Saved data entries
--

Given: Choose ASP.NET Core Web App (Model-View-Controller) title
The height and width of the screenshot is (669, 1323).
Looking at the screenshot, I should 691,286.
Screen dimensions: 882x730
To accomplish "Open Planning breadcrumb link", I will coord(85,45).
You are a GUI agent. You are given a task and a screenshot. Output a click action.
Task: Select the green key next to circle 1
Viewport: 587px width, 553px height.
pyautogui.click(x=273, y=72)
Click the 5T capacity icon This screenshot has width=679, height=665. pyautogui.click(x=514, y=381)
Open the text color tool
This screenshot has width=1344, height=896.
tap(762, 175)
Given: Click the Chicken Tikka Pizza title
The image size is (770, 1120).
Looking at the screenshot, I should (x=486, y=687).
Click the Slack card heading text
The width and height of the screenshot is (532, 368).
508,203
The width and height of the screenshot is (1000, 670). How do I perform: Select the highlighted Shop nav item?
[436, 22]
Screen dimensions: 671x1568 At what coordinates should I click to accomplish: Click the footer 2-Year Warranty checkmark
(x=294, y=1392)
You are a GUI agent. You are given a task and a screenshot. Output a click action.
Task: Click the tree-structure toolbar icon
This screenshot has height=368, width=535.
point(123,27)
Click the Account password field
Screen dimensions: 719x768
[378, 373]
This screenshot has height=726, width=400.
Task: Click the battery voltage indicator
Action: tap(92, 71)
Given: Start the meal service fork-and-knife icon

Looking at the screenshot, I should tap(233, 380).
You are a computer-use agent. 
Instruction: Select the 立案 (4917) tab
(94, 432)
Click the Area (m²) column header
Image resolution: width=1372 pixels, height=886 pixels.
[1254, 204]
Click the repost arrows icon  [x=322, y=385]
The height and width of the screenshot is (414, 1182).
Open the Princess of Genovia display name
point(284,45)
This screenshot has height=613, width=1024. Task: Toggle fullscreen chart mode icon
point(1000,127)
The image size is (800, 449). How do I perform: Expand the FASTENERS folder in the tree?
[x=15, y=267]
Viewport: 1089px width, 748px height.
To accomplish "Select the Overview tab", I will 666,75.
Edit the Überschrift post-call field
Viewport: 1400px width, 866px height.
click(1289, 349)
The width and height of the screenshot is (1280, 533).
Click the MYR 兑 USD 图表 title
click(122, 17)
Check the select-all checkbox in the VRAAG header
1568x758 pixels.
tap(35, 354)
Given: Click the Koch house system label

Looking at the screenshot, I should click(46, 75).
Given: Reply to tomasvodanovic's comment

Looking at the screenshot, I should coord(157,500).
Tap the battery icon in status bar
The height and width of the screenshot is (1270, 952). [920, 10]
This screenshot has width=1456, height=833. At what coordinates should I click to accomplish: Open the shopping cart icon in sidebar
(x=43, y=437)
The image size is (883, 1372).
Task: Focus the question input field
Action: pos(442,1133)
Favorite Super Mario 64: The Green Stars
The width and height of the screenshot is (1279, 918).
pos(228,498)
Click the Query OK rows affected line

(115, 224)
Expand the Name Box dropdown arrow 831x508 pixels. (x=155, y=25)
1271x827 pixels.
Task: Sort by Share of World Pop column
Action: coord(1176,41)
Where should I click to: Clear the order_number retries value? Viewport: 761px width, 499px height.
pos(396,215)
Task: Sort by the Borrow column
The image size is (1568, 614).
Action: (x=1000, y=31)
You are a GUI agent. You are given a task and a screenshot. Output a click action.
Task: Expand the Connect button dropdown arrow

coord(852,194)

--

**What you have to do**
With nothing left out, return each entry exactly.

**Result for this exercise**
Given: Choose ASP.NET Core Web App (Model-View-Controller) title
The height and width of the screenshot is (669, 1323).
Looking at the screenshot, I should 691,286.
Screen dimensions: 882x730
To accomplish "Open Planning breadcrumb link", I will coord(85,45).
You are a GUI agent. You are given a task and a screenshot. Output a click action.
Task: Select the green key next to circle 1
Viewport: 587px width, 553px height.
pyautogui.click(x=273, y=72)
Click the 5T capacity icon This screenshot has width=679, height=665. pyautogui.click(x=514, y=381)
Open the text color tool
This screenshot has width=1344, height=896.
tap(762, 175)
Given: Click the Chicken Tikka Pizza title
The image size is (770, 1120).
Looking at the screenshot, I should (x=486, y=687).
Click the Slack card heading text
The width and height of the screenshot is (532, 368).
508,203
The width and height of the screenshot is (1000, 670). How do I perform: Select the highlighted Shop nav item?
[436, 22]
Screen dimensions: 671x1568 At what coordinates should I click to accomplish: Click the footer 2-Year Warranty checkmark
(x=294, y=1392)
You are a GUI agent. You are given a task and a screenshot. Output a click action.
Task: Click the tree-structure toolbar icon
This screenshot has height=368, width=535.
point(123,27)
Click the Account password field
Screen dimensions: 719x768
[378, 373]
This screenshot has height=726, width=400.
Task: Click the battery voltage indicator
Action: tap(92, 71)
Given: Start the meal service fork-and-knife icon

Looking at the screenshot, I should tap(233, 380).
You are a computer-use agent. 
Instruction: Select the 立案 (4917) tab
(94, 432)
Click the Area (m²) column header
Image resolution: width=1372 pixels, height=886 pixels.
[1254, 204]
Click the repost arrows icon  [x=322, y=385]
The height and width of the screenshot is (414, 1182).
Open the Princess of Genovia display name
point(284,45)
This screenshot has height=613, width=1024. Task: Toggle fullscreen chart mode icon
point(1000,127)
The image size is (800, 449). How do I perform: Expand the FASTENERS folder in the tree?
[x=15, y=267]
Viewport: 1089px width, 748px height.
To accomplish "Select the Overview tab", I will 666,75.
Edit the Überschrift post-call field
Viewport: 1400px width, 866px height.
click(1289, 349)
The width and height of the screenshot is (1280, 533).
Click the MYR 兑 USD 图表 title
click(122, 17)
Check the select-all checkbox in the VRAAG header
1568x758 pixels.
tap(35, 354)
Given: Click the Koch house system label

Looking at the screenshot, I should click(46, 75).
Given: Reply to tomasvodanovic's comment

Looking at the screenshot, I should coord(157,500).
Tap the battery icon in status bar
The height and width of the screenshot is (1270, 952). [920, 10]
This screenshot has width=1456, height=833. At what coordinates should I click to accomplish: Open the shopping cart icon in sidebar
(x=43, y=437)
The image size is (883, 1372).
Task: Focus the question input field
Action: pos(442,1133)
Favorite Super Mario 64: The Green Stars
The width and height of the screenshot is (1279, 918).
pos(228,498)
Click the Query OK rows affected line

(115, 224)
Expand the Name Box dropdown arrow 831x508 pixels. (x=155, y=25)
1271x827 pixels.
Task: Sort by Share of World Pop column
Action: coord(1176,41)
Where should I click to: Clear the order_number retries value? Viewport: 761px width, 499px height.
pos(396,215)
Task: Sort by the Borrow column
The image size is (1568, 614).
Action: (x=1000, y=31)
You are a GUI agent. You are given a task and a screenshot. Output a click action.
Task: Expand the Connect button dropdown arrow

coord(852,194)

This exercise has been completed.